What the exercise asks - Only one span is wanted from the lines below: from the one with "Switch to the DirX Identity browser tab" up to and including the one with "The image size is (454, 285).". Copy it exactly, without images.

Stored data -
=======
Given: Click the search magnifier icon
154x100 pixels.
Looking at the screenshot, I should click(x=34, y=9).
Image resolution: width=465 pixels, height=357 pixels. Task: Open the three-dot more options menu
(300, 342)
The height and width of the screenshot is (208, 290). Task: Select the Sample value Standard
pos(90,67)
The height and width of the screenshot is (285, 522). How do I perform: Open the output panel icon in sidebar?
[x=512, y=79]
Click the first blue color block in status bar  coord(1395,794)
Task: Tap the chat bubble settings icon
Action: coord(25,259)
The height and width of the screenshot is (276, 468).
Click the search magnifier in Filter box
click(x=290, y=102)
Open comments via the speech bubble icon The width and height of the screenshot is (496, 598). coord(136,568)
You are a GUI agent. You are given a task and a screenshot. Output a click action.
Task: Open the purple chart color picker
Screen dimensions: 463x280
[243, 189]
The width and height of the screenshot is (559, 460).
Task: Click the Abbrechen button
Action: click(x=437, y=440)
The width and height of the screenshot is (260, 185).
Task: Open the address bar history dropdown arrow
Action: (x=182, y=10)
=======
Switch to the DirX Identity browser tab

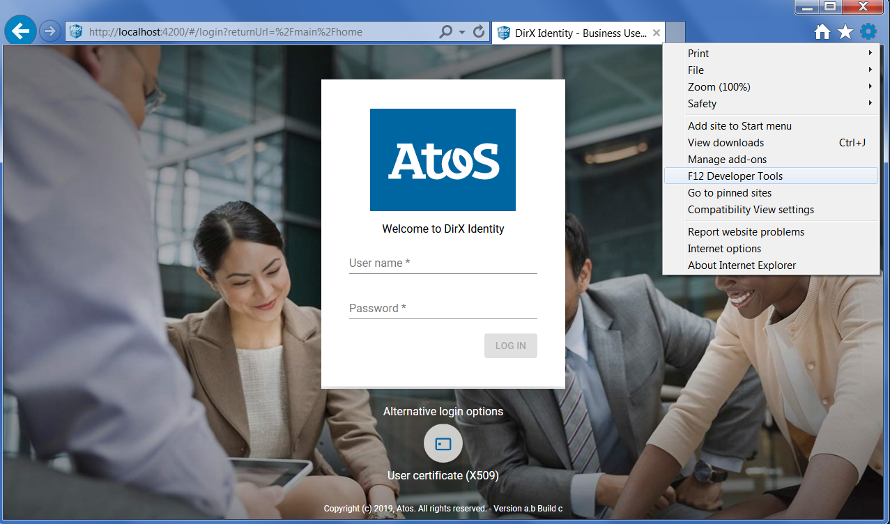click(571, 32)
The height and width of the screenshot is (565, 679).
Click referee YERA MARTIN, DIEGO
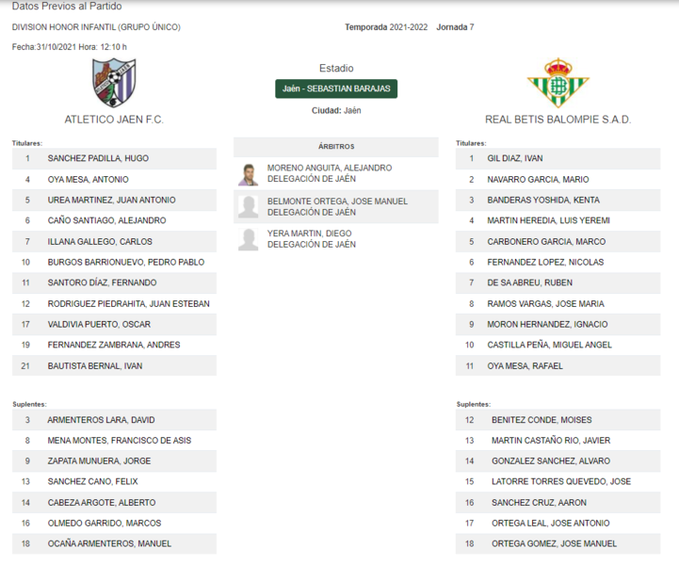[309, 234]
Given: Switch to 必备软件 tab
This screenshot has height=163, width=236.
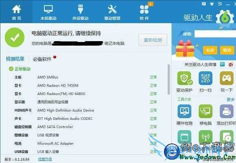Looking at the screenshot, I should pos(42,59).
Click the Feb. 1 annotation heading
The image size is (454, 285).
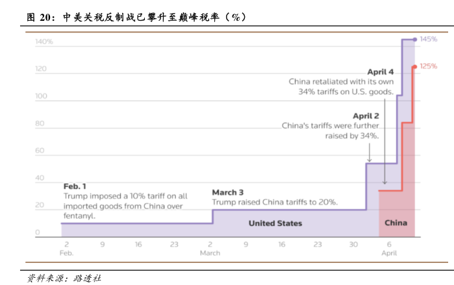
=======
The completed task -
Switch to the DirX Identity browser tab

click(571, 32)
The height and width of the screenshot is (565, 679).
Click referee YERA MARTIN, DIEGO
[309, 234]
Given: Switch to 必备软件 tab
This screenshot has height=163, width=236.
Looking at the screenshot, I should pos(42,59).
Click the Feb. 1 annotation heading
The image size is (454, 285).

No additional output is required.